• TASK GOAL:
Pull out each line in the records below that contains the word "height" and copy it in full.

• RECORDS PROVIDED:

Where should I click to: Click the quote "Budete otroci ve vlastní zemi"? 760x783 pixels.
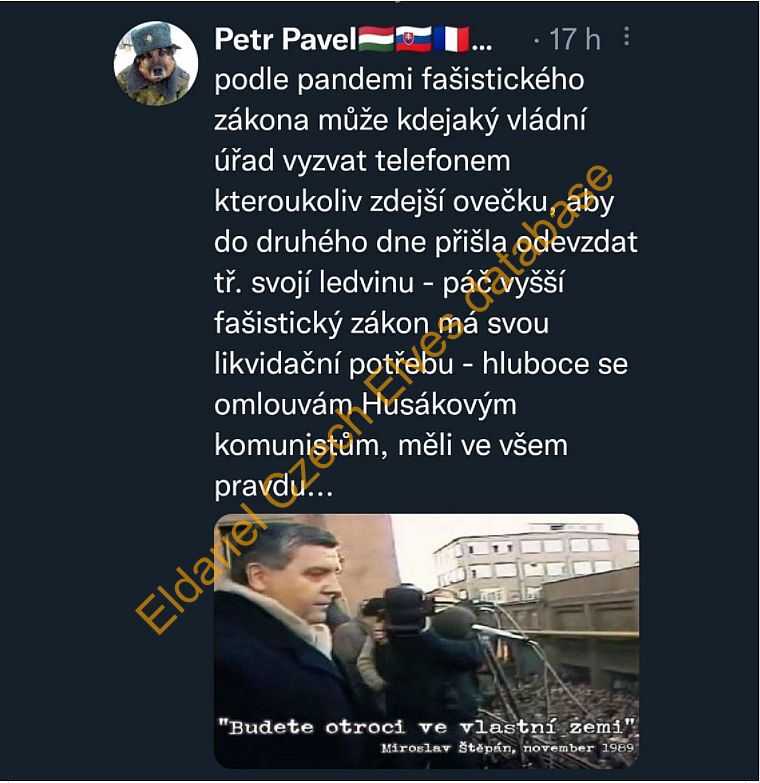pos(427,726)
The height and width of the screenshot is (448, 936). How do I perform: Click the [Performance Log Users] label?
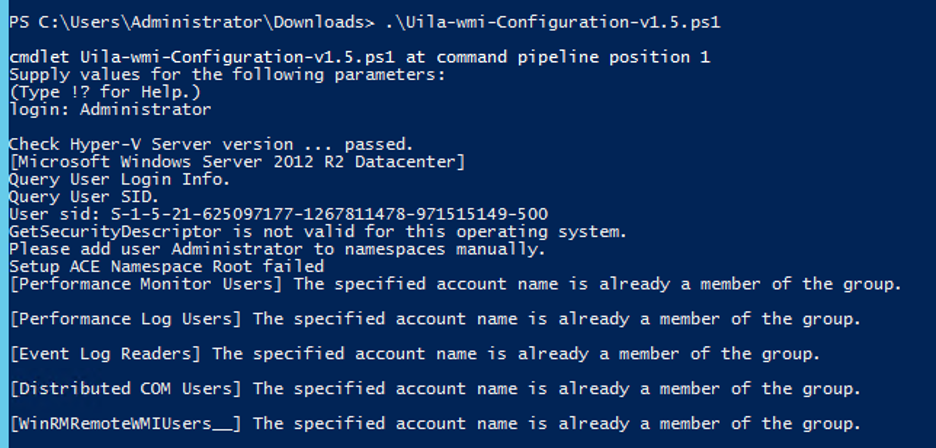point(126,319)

--

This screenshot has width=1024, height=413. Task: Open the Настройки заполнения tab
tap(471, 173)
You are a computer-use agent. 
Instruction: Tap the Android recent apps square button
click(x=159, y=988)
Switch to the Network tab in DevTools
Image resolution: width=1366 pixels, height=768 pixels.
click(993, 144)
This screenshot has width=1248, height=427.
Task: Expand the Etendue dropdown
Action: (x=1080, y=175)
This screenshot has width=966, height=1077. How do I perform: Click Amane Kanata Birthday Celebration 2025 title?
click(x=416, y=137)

--

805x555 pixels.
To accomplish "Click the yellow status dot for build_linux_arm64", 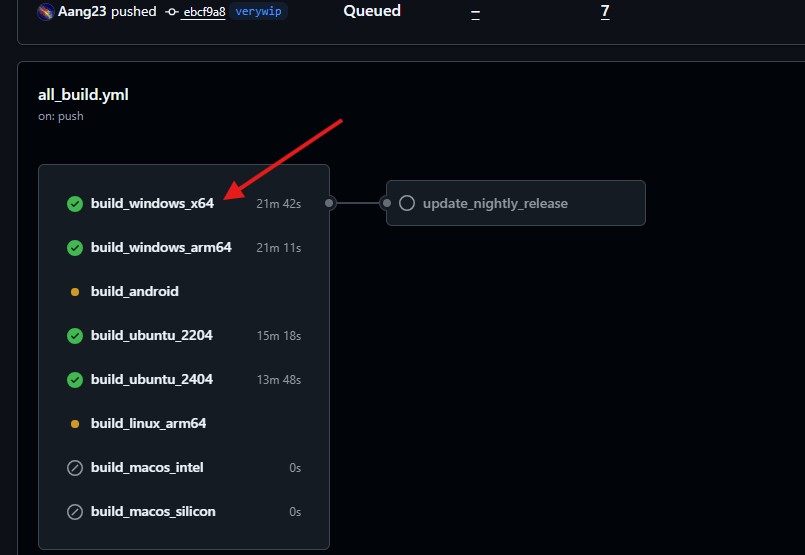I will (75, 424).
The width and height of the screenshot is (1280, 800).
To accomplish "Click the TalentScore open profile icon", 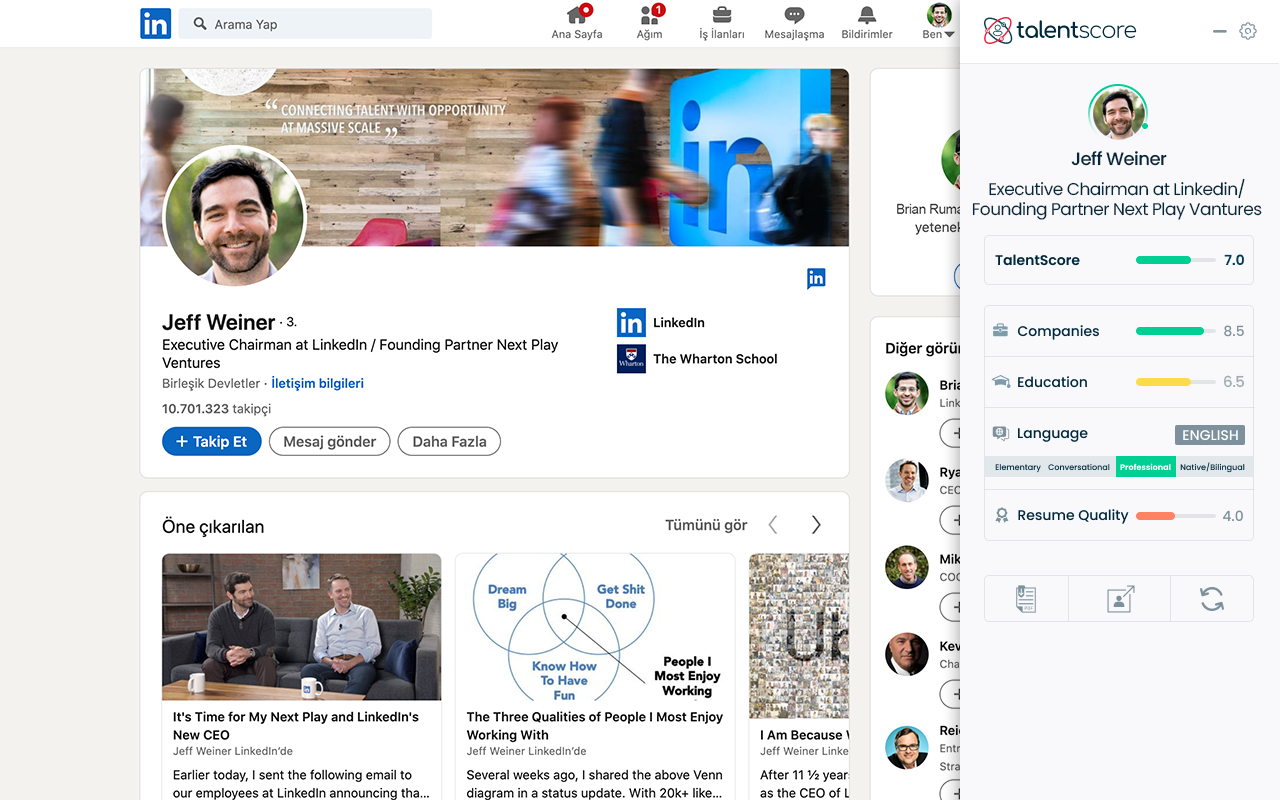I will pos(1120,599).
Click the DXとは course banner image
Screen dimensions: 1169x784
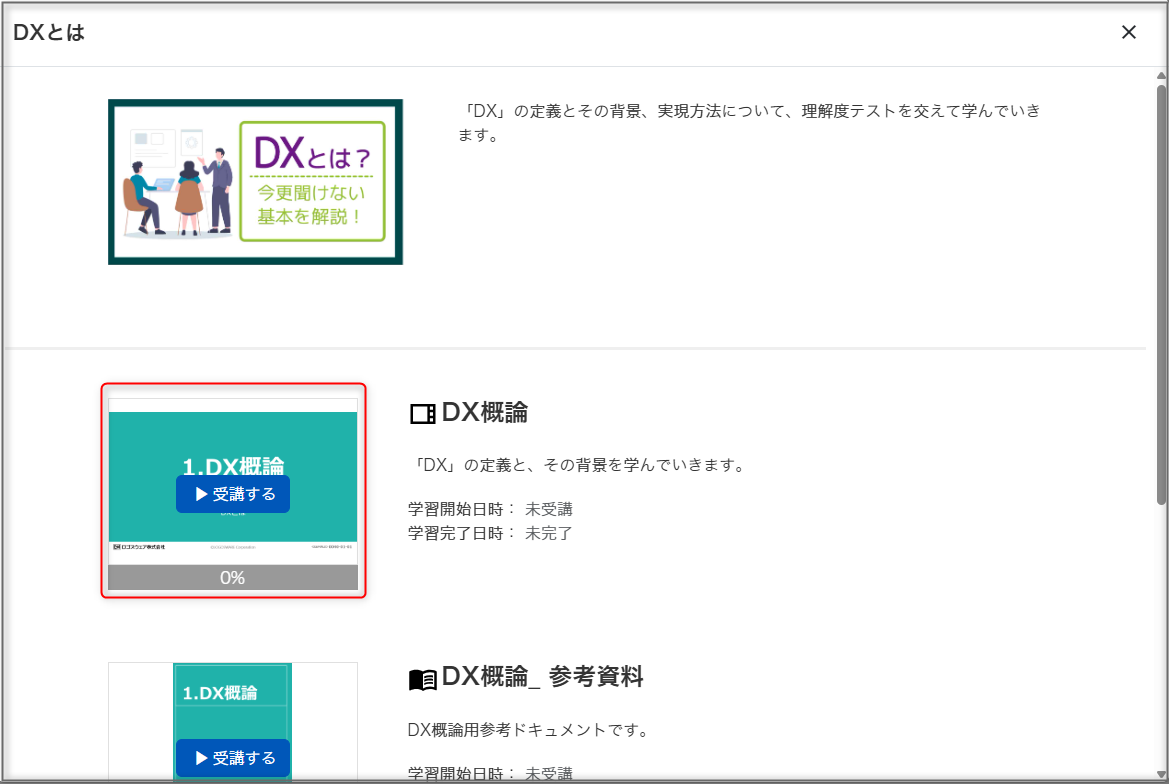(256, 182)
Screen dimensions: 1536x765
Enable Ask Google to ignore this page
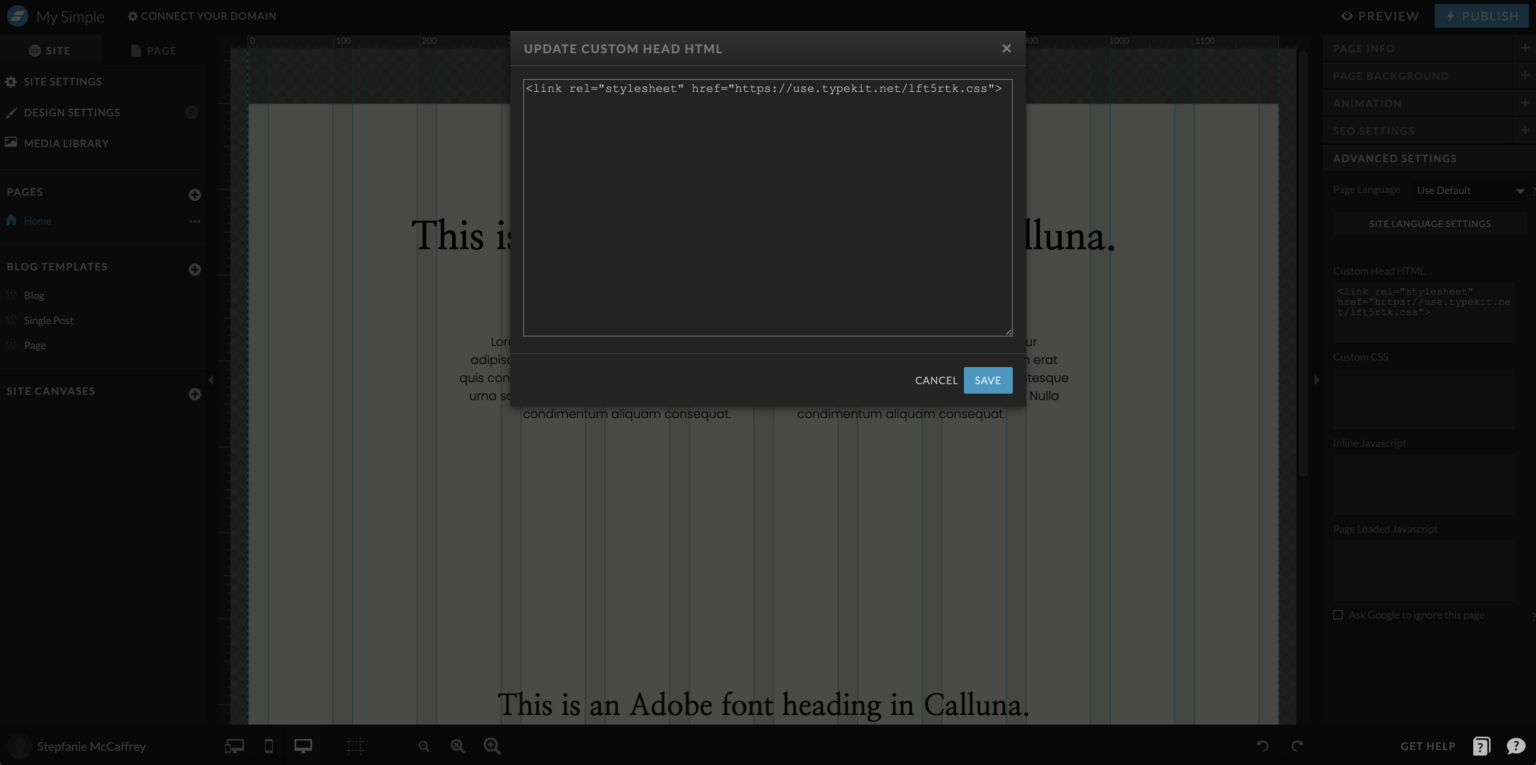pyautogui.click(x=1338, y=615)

• RESPONSE:
The height and width of the screenshot is (448, 936). How do I perform: Click the [Performance Log Users] label?
This screenshot has width=1024, height=413. Task: Open the Настройки заполнения tab
Image resolution: width=1366 pixels, height=768 pixels.
This screenshot has width=1248, height=427.
This screenshot has width=966, height=1077. How do I perform: Click Amane Kanata Birthday Celebration 2025 title?
The width and height of the screenshot is (1280, 800).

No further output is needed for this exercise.